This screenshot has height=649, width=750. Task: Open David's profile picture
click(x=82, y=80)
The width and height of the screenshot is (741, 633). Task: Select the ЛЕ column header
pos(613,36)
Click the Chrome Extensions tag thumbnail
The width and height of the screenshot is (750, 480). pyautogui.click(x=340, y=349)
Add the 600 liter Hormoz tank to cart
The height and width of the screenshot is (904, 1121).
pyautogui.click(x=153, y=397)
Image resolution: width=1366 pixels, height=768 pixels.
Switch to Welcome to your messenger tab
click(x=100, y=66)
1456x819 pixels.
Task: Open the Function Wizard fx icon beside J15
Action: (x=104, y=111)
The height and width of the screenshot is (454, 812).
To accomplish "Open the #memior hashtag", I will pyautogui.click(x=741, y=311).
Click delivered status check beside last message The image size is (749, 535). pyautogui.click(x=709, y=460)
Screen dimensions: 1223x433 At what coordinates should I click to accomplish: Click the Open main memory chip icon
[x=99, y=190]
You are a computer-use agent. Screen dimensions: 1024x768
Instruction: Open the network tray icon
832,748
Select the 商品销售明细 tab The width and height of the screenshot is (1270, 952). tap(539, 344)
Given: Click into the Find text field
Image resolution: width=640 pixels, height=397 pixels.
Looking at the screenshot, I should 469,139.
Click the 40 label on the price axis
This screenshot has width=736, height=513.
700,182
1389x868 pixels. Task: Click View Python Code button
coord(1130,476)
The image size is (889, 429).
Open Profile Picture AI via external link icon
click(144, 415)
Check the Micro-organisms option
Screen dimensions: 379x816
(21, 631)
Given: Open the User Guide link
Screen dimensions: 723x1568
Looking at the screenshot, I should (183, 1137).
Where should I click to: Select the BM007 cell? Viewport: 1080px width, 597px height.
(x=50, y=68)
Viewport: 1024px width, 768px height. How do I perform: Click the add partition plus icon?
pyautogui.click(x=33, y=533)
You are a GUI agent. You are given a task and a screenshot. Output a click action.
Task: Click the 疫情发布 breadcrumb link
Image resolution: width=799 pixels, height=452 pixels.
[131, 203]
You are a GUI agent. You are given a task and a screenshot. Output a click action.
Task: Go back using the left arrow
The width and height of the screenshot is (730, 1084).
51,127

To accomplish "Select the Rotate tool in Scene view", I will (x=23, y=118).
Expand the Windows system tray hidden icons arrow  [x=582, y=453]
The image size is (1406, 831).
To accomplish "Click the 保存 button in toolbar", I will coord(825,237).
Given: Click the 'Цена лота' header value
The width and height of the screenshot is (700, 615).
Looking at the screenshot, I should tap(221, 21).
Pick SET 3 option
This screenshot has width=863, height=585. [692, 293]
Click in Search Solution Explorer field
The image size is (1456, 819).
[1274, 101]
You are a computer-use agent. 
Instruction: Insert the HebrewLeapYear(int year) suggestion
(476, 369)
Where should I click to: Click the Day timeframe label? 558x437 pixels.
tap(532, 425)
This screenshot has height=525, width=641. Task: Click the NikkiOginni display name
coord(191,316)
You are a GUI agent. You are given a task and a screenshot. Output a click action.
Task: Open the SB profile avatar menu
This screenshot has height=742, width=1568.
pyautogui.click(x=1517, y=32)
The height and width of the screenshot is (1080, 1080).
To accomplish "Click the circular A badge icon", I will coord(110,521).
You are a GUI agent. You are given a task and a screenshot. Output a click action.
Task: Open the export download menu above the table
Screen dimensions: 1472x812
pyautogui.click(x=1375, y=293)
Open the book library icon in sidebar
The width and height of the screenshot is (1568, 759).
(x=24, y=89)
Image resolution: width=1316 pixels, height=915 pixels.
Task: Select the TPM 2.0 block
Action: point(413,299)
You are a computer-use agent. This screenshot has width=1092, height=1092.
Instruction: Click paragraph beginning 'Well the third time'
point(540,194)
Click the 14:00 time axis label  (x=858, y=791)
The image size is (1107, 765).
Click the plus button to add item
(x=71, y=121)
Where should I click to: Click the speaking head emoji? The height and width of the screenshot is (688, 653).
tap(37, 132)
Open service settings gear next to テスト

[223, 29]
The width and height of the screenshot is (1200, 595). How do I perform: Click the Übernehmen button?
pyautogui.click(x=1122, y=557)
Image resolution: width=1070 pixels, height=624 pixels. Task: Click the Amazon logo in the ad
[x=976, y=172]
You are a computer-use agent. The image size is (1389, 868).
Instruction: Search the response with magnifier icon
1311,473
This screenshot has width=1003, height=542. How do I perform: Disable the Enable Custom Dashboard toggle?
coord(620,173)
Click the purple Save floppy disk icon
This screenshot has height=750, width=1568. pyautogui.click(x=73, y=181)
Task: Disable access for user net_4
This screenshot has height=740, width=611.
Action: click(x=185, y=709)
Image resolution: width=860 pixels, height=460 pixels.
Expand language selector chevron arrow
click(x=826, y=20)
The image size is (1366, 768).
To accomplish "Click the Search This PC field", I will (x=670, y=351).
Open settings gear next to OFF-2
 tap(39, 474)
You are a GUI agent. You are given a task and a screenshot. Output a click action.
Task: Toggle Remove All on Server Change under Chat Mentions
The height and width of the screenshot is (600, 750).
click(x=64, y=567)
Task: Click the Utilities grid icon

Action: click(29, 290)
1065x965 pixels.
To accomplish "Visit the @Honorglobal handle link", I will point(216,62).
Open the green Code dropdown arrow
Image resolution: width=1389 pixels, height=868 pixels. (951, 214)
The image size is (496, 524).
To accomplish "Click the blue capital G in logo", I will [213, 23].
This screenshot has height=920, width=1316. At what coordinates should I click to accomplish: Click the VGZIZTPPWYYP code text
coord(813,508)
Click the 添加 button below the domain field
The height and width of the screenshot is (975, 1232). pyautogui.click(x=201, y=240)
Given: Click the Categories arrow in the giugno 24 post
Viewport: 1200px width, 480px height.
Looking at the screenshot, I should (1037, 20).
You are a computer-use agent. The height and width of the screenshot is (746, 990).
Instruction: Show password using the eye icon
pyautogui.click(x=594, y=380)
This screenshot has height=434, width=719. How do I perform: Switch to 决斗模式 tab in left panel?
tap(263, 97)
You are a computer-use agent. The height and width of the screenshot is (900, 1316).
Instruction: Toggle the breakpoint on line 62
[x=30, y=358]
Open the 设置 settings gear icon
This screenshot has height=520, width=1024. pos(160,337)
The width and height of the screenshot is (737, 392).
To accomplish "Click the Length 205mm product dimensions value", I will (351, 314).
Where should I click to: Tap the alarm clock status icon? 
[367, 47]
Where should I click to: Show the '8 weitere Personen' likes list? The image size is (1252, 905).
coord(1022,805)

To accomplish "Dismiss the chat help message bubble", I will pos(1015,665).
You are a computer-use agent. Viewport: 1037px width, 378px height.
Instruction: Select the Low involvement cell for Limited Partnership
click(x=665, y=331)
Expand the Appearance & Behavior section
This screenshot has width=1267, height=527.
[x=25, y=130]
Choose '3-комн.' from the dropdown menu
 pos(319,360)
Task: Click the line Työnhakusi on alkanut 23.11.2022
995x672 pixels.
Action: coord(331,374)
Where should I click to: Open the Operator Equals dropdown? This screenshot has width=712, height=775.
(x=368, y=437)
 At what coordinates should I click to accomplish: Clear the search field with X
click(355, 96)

* * * *

* _Exercise aim_
Please quote everything in the material above from the line containing "The image size is (1107, 765)." down to the line containing "Image resolution: width=1389", including both of those lines.

* _Correct result_
The image size is (1107, 765).
Click the plus button to add item
(x=71, y=121)
Where should I click to: Click the speaking head emoji? The height and width of the screenshot is (688, 653).
tap(37, 132)
Open service settings gear next to テスト

[223, 29]
The width and height of the screenshot is (1200, 595). How do I perform: Click the Übernehmen button?
pyautogui.click(x=1122, y=557)
Image resolution: width=1070 pixels, height=624 pixels. Task: Click the Amazon logo in the ad
[x=976, y=172]
You are a computer-use agent. The image size is (1389, 868).
Instruction: Search the response with magnifier icon
1311,473
This screenshot has width=1003, height=542. How do I perform: Disable the Enable Custom Dashboard toggle?
coord(620,173)
Click the purple Save floppy disk icon
This screenshot has height=750, width=1568. pyautogui.click(x=73, y=181)
Task: Disable access for user net_4
This screenshot has height=740, width=611.
Action: click(x=185, y=709)
Image resolution: width=860 pixels, height=460 pixels.
Expand language selector chevron arrow
click(x=826, y=20)
The image size is (1366, 768).
To accomplish "Click the Search This PC field", I will (x=670, y=351).
Open settings gear next to OFF-2
 tap(39, 474)
You are a GUI agent. You are given a task and a screenshot. Output a click action.
Task: Toggle Remove All on Server Change under Chat Mentions
The height and width of the screenshot is (600, 750).
click(x=64, y=567)
Task: Click the Utilities grid icon

Action: click(29, 290)
1065x965 pixels.
To accomplish "Visit the @Honorglobal handle link", I will point(216,62).
Open the green Code dropdown arrow
Image resolution: width=1389 pixels, height=868 pixels. (951, 214)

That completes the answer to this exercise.